(STORED DATA)

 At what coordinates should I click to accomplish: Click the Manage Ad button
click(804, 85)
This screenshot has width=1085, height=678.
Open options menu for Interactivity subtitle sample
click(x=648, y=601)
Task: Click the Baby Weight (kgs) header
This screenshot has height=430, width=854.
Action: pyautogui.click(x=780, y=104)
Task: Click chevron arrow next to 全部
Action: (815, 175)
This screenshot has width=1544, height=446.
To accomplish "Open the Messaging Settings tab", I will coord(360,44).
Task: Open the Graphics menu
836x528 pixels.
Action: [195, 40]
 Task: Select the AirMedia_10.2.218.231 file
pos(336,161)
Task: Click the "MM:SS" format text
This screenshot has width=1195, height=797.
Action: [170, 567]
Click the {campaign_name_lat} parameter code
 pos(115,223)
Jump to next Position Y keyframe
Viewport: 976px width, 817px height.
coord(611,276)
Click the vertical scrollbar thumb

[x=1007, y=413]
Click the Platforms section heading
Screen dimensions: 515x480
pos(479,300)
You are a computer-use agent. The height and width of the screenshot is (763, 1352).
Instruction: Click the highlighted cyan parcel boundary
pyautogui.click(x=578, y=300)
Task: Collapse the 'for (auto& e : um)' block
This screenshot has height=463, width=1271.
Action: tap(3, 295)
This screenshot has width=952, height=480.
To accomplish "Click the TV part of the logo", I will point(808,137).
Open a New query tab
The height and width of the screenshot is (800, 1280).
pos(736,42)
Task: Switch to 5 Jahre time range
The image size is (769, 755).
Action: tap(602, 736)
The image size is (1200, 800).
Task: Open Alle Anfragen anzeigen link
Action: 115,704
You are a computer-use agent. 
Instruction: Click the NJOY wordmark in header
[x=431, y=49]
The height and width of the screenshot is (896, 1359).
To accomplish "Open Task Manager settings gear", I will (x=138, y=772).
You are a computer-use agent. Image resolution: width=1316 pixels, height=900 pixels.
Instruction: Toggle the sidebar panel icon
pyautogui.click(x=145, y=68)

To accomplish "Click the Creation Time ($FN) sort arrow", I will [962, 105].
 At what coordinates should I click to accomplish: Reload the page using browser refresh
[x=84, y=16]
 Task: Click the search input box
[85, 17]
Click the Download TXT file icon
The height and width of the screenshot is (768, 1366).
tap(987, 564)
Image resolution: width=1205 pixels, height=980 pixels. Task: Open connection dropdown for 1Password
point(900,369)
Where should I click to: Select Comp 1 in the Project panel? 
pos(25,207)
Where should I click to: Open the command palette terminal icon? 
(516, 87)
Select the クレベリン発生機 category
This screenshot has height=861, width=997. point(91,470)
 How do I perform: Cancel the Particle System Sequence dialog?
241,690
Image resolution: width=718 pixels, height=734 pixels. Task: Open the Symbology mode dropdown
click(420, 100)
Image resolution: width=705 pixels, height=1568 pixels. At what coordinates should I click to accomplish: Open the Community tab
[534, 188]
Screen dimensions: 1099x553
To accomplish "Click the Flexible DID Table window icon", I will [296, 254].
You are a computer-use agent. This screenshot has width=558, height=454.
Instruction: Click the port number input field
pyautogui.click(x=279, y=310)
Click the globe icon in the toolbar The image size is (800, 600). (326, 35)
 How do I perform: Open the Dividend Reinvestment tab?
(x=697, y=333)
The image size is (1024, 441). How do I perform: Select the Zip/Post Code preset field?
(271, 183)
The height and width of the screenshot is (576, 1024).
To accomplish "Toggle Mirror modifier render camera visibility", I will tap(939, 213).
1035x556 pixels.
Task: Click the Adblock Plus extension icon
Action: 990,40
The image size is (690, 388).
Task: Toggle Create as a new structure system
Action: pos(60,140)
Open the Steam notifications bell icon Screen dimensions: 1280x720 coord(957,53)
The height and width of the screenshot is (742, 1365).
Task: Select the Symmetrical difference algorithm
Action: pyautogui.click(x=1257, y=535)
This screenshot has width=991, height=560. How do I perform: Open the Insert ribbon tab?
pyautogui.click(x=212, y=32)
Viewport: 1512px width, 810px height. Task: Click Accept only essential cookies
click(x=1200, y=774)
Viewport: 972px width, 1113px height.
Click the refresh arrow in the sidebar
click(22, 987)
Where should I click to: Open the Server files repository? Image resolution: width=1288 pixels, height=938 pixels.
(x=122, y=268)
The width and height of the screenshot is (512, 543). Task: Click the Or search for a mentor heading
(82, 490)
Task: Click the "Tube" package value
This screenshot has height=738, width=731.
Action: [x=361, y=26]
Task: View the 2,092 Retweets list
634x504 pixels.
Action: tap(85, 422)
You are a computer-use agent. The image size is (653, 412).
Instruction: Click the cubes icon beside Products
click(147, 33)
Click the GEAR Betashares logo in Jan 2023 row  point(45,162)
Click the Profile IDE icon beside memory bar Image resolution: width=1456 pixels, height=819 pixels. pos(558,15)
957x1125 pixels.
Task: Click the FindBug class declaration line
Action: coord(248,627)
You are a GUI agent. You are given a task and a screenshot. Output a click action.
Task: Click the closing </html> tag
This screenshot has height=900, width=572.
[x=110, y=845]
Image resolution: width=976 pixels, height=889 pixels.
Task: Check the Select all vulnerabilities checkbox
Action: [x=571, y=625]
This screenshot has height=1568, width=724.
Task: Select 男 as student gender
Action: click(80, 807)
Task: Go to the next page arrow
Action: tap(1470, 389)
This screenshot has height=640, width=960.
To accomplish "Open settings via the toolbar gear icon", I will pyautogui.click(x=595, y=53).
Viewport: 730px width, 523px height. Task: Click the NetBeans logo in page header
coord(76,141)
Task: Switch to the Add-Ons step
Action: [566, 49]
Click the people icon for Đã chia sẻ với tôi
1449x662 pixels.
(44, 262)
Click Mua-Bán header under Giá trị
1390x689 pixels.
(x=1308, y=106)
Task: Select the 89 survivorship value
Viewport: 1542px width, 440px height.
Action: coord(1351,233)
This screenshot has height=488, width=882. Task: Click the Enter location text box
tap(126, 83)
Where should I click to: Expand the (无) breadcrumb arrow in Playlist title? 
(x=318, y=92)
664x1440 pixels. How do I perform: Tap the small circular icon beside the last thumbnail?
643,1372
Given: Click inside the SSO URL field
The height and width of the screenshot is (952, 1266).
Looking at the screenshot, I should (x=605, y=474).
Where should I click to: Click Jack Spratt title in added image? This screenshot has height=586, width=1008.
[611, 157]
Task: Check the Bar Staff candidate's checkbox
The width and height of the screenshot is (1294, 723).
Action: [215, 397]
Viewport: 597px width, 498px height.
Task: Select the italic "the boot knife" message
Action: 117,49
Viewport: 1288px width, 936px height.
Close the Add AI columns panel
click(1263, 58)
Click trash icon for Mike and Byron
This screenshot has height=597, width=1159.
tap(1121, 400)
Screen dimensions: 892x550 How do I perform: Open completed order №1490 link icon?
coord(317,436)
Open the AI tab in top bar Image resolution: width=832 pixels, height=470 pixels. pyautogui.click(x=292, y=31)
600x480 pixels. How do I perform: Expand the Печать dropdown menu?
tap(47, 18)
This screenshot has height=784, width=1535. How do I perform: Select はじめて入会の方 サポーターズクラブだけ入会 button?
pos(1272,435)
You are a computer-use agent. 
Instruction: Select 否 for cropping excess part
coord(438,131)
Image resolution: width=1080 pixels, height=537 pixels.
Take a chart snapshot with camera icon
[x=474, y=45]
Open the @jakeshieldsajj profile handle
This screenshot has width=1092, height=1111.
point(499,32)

(End STORED DATA)

*THE TASK*
You are asked to copy all of the entries above exactly.

*EXERCISE RESPONSE*
 At what coordinates should I click to accomplish: Click the Manage Ad button
click(804, 85)
This screenshot has width=1085, height=678.
Open options menu for Interactivity subtitle sample
click(x=648, y=601)
Task: Click the Baby Weight (kgs) header
This screenshot has height=430, width=854.
Action: pyautogui.click(x=780, y=104)
Task: Click chevron arrow next to 全部
Action: (815, 175)
This screenshot has width=1544, height=446.
To accomplish "Open the Messaging Settings tab", I will coord(360,44).
Task: Open the Graphics menu
836x528 pixels.
Action: [195, 40]
 Task: Select the AirMedia_10.2.218.231 file
pos(336,161)
Task: Click the "MM:SS" format text
This screenshot has width=1195, height=797.
Action: [170, 567]
Click the {campaign_name_lat} parameter code
 pos(115,223)
Jump to next Position Y keyframe
Viewport: 976px width, 817px height.
coord(611,276)
Click the vertical scrollbar thumb

[x=1007, y=413]
Click the Platforms section heading
Screen dimensions: 515x480
pos(479,300)
You are a computer-use agent. The height and width of the screenshot is (763, 1352).
Instruction: Click the highlighted cyan parcel boundary
pyautogui.click(x=578, y=300)
Task: Collapse the 'for (auto& e : um)' block
This screenshot has height=463, width=1271.
Action: tap(3, 295)
This screenshot has width=952, height=480.
To accomplish "Click the TV part of the logo", I will point(808,137).
Open a New query tab
The height and width of the screenshot is (800, 1280).
pos(736,42)
Task: Switch to 5 Jahre time range
The image size is (769, 755).
Action: tap(602, 736)
The image size is (1200, 800).
Task: Open Alle Anfragen anzeigen link
Action: 115,704
You are a computer-use agent. 
Instruction: Click the NJOY wordmark in header
[x=431, y=49]
The height and width of the screenshot is (896, 1359).
To accomplish "Open Task Manager settings gear", I will (x=138, y=772).
You are a computer-use agent. Image resolution: width=1316 pixels, height=900 pixels.
Instruction: Toggle the sidebar panel icon
pyautogui.click(x=145, y=68)

To accomplish "Click the Creation Time ($FN) sort arrow", I will [962, 105].
 At what coordinates should I click to accomplish: Reload the page using browser refresh
[x=84, y=16]
 Task: Click the search input box
[85, 17]
Click the Download TXT file icon
The height and width of the screenshot is (768, 1366).
tap(987, 564)
Image resolution: width=1205 pixels, height=980 pixels. Task: Open connection dropdown for 1Password
point(900,369)
Where should I click to: Select Comp 1 in the Project panel? 
pos(25,207)
Where should I click to: Open the command palette terminal icon? 
(516, 87)
Select the クレベリン発生機 category
This screenshot has height=861, width=997. point(91,470)
 How do I perform: Cancel the Particle System Sequence dialog?
241,690
Image resolution: width=718 pixels, height=734 pixels. Task: Open the Symbology mode dropdown
click(420, 100)
Image resolution: width=705 pixels, height=1568 pixels. At what coordinates should I click to accomplish: Open the Community tab
[534, 188]
Screen dimensions: 1099x553
To accomplish "Click the Flexible DID Table window icon", I will [296, 254].
You are a computer-use agent. This screenshot has width=558, height=454.
Instruction: Click the port number input field
pyautogui.click(x=279, y=310)
Click the globe icon in the toolbar The image size is (800, 600). (326, 35)
 How do I perform: Open the Dividend Reinvestment tab?
(x=697, y=333)
The image size is (1024, 441). How do I perform: Select the Zip/Post Code preset field?
(271, 183)
The height and width of the screenshot is (576, 1024).
To accomplish "Toggle Mirror modifier render camera visibility", I will tap(939, 213).
1035x556 pixels.
Task: Click the Adblock Plus extension icon
Action: 990,40
The image size is (690, 388).
Task: Toggle Create as a new structure system
Action: pos(60,140)
Open the Steam notifications bell icon Screen dimensions: 1280x720 coord(957,53)
The height and width of the screenshot is (742, 1365).
Task: Select the Symmetrical difference algorithm
Action: pyautogui.click(x=1257, y=535)
This screenshot has width=991, height=560. How do I perform: Open the Insert ribbon tab?
pyautogui.click(x=212, y=32)
Viewport: 1512px width, 810px height. Task: Click Accept only essential cookies
click(x=1200, y=774)
Viewport: 972px width, 1113px height.
Click the refresh arrow in the sidebar
click(22, 987)
Where should I click to: Open the Server files repository? Image resolution: width=1288 pixels, height=938 pixels.
(x=122, y=268)
The width and height of the screenshot is (512, 543). Task: Click the Or search for a mentor heading
(82, 490)
Task: Click the "Tube" package value
This screenshot has height=738, width=731.
Action: [x=361, y=26]
Task: View the 2,092 Retweets list
634x504 pixels.
Action: tap(85, 422)
You are a computer-use agent. The image size is (653, 412).
Instruction: Click the cubes icon beside Products
click(147, 33)
Click the GEAR Betashares logo in Jan 2023 row  point(45,162)
Click the Profile IDE icon beside memory bar Image resolution: width=1456 pixels, height=819 pixels. pos(558,15)
957x1125 pixels.
Task: Click the FindBug class declaration line
Action: coord(248,627)
You are a GUI agent. You are given a task and a screenshot. Output a click action.
Task: Click the closing </html> tag
This screenshot has height=900, width=572.
[x=110, y=845]
Image resolution: width=976 pixels, height=889 pixels.
Task: Check the Select all vulnerabilities checkbox
Action: [x=571, y=625]
This screenshot has height=1568, width=724.
Task: Select 男 as student gender
Action: click(80, 807)
Task: Go to the next page arrow
Action: tap(1470, 389)
This screenshot has height=640, width=960.
To accomplish "Open settings via the toolbar gear icon", I will pyautogui.click(x=595, y=53).
Viewport: 730px width, 523px height. Task: Click the NetBeans logo in page header
coord(76,141)
Task: Switch to the Add-Ons step
Action: [566, 49]
Click the people icon for Đã chia sẻ với tôi
1449x662 pixels.
(44, 262)
Click Mua-Bán header under Giá trị
1390x689 pixels.
(x=1308, y=106)
Task: Select the 89 survivorship value
Viewport: 1542px width, 440px height.
Action: coord(1351,233)
This screenshot has height=488, width=882. Task: Click the Enter location text box
tap(126, 83)
Where should I click to: Expand the (无) breadcrumb arrow in Playlist title? 
(x=318, y=92)
664x1440 pixels. How do I perform: Tap the small circular icon beside the last thumbnail?
643,1372
Given: Click inside the SSO URL field
The height and width of the screenshot is (952, 1266).
Looking at the screenshot, I should (x=605, y=474).
Where should I click to: Click Jack Spratt title in added image? This screenshot has height=586, width=1008.
[611, 157]
Task: Check the Bar Staff candidate's checkbox
The width and height of the screenshot is (1294, 723).
Action: [215, 397]
Viewport: 597px width, 498px height.
Task: Select the italic "the boot knife" message
Action: 117,49
Viewport: 1288px width, 936px height.
Close the Add AI columns panel
click(1263, 58)
Click trash icon for Mike and Byron
This screenshot has height=597, width=1159.
tap(1121, 400)
Screen dimensions: 892x550 How do I perform: Open completed order №1490 link icon?
coord(317,436)
Open the AI tab in top bar Image resolution: width=832 pixels, height=470 pixels. pyautogui.click(x=292, y=31)
600x480 pixels. How do I perform: Expand the Печать dropdown menu?
tap(47, 18)
This screenshot has height=784, width=1535. How do I perform: Select はじめて入会の方 サポーターズクラブだけ入会 button?
pos(1272,435)
You are a computer-use agent. 
Instruction: Select 否 for cropping excess part
coord(438,131)
Image resolution: width=1080 pixels, height=537 pixels.
Take a chart snapshot with camera icon
[x=474, y=45]
Open the @jakeshieldsajj profile handle
This screenshot has width=1092, height=1111.
point(499,32)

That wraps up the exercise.